How many times does a person need to be told they're not good enough before they believe they're not good enough?

Shallini Subbu

In the BMA’s 2022 racism in medicine survey, 60 per cent of respondents from Asian backgrounds reported that racism had had an effect on career progression and 57 per cent from Black backgrounds and 45 per cent from ‘mixed’ backgrounds said the same.

Dr Subbu, who is also a GP in Cardiff, has experienced this kind of racism and discrimination – and is determined to use her leadership position now to try to tackle inequalities.

‘How many times does a person need to be told they're not good enough before they believe they're not good enough?’ she says.  

For her, Tyfu is not about training women to pass exams, although three in the cohort have gained their certificates of completion of training during the year. Rather, it is about giving resident doctors skills and self-belief so they can thrive, sometimes despite the system.

Dr Stockton gives the example that IMGs from countries where resident doctors are not expected to contribute to discussions with more senior colleagues may be reticent in speaking up.

‘One of our Tyfu women said: “I'm from Egypt, and we're not expected to speak at all.” We see multi-source feedback for international graduates that frequently says: “Needs to engage more with the team, needs to speak up more,” and yet here, nobody's told them that they're expected to contribute. No one’s told them!’

Shall And Faye
STOCKTON and SUBBU: Determined to tackle inequalities

In this way, Tyfu is also pointing up gaps in mainstream training.

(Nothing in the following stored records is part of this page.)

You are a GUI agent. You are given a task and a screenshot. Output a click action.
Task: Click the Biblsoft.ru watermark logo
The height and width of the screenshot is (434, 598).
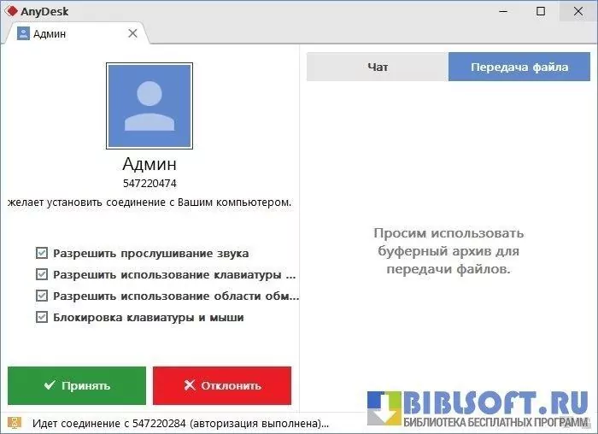477,408
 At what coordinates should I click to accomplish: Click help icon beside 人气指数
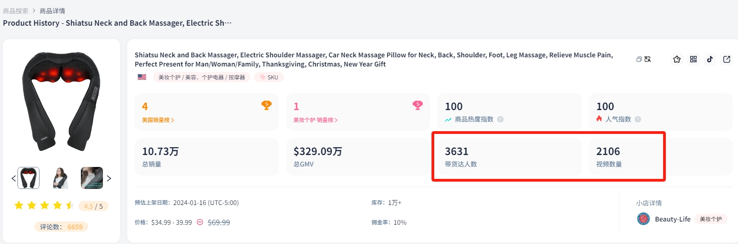(x=638, y=119)
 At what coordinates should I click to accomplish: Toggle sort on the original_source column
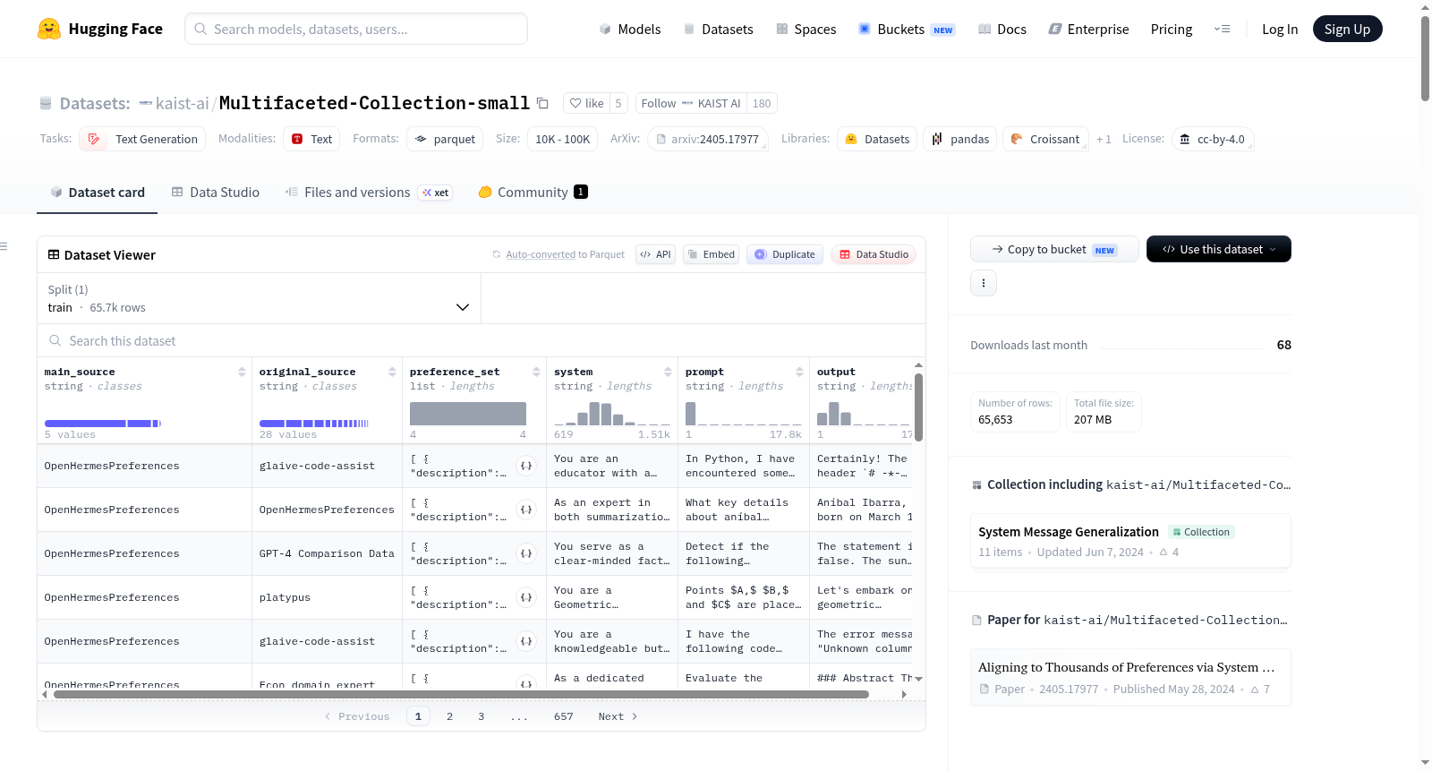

Dr McNally mentions that educational supervisors can be reluctant to say ‘culturally difficult things like: “Slow your speech because your accent becomes strong when you’re stressed and speaking fast.” People don't feel comfortable having those conversations but that means trainees don't necessarily get all the support they need’.

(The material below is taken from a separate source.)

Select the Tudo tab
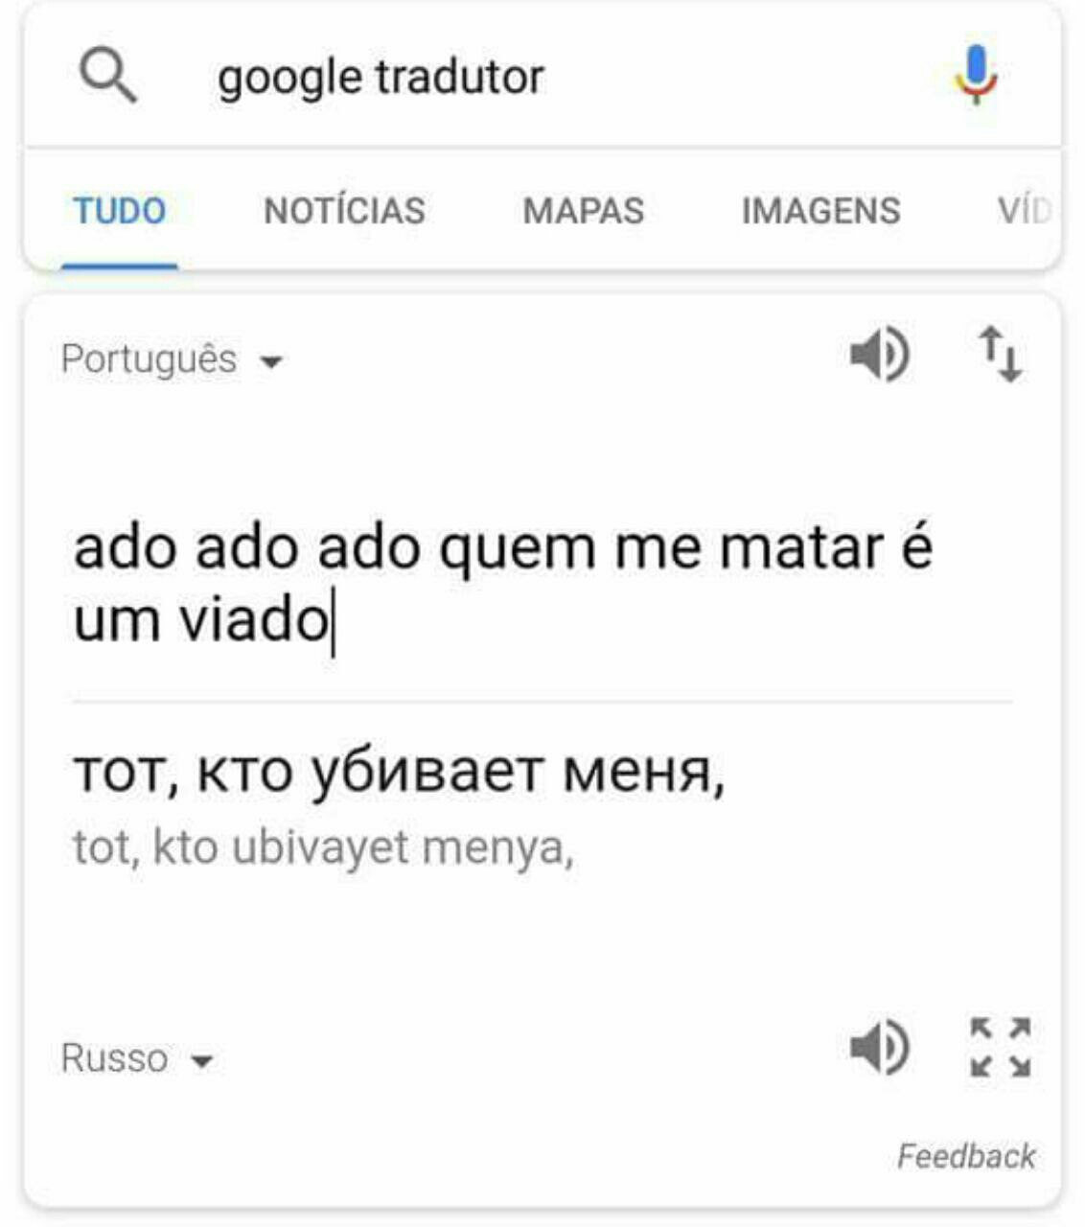The height and width of the screenshot is (1227, 1085). [120, 211]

Dr Stockton agrees: ‘We’re realising the amount of work we have to do within our training community to start with, to understand these issues, but we're ready for it.’

Tackling differential attainment matters for the whole system, says Dr McNally.

Quite apart from the cost of recurring exam fees and the risk of burnout for the candidate, the cost to the NHS of a doctor extending their training by six months is about £60,000, she says.

Importantly, it also has strong negative repercussions for patient care. ‘If you've got somebody on your team that doesn't feel engaged, through burnout, through exam failure, through not feeling part of the team, then the efficiency and the effectiveness of the team will be lower. The most effective, best-functioning teams have the best patient outcomes.’

'A community of practice'

The ultimate goal for Tyfu is to encourage its resident doctors into fulfilling roles – even leadership roles – where they can help build more empathic teams where everyone feels valued.

The Tyfu team believe its residents’ grit and resilience show strong leadership potential. Dr Morán points out that IMGs have to acquire these qualities when their close families are overseas and they lack the practical and emotional support other residents can count on.

Dr McNally says: ‘What we don't want is for them to finish their training exhausted, and with just enough ambition to stay in work. We want them to have the ambition to look for jobs that really suit them. That’s not necessarily in formal leadership roles, but as a GP you have to be a leader for your team.’

Colette Mcnally Tyfu
McNALLY: Educational supervisors reluctant to tackle cultural issues

Already, Dr Stockton and Dr Subbu have ambitions of their own, for Tyfu to extend beyond Wales’s borders, and beyond general practice. They are already collaborating internationally to extend its reach.

At the moment theirs is a community of practice to which Tyfu alumni will remain connected and contribute. But they are already using words such as ‘mission’ and ‘movement’.

‘We believe in the ripple effect,’ says Dr Subbu. ‘And the driver, the passion, is that with the culture we’re driving, the impact on teams will lead to exceptional care for our patients. But you cannot be a single voice. You must be a collective.’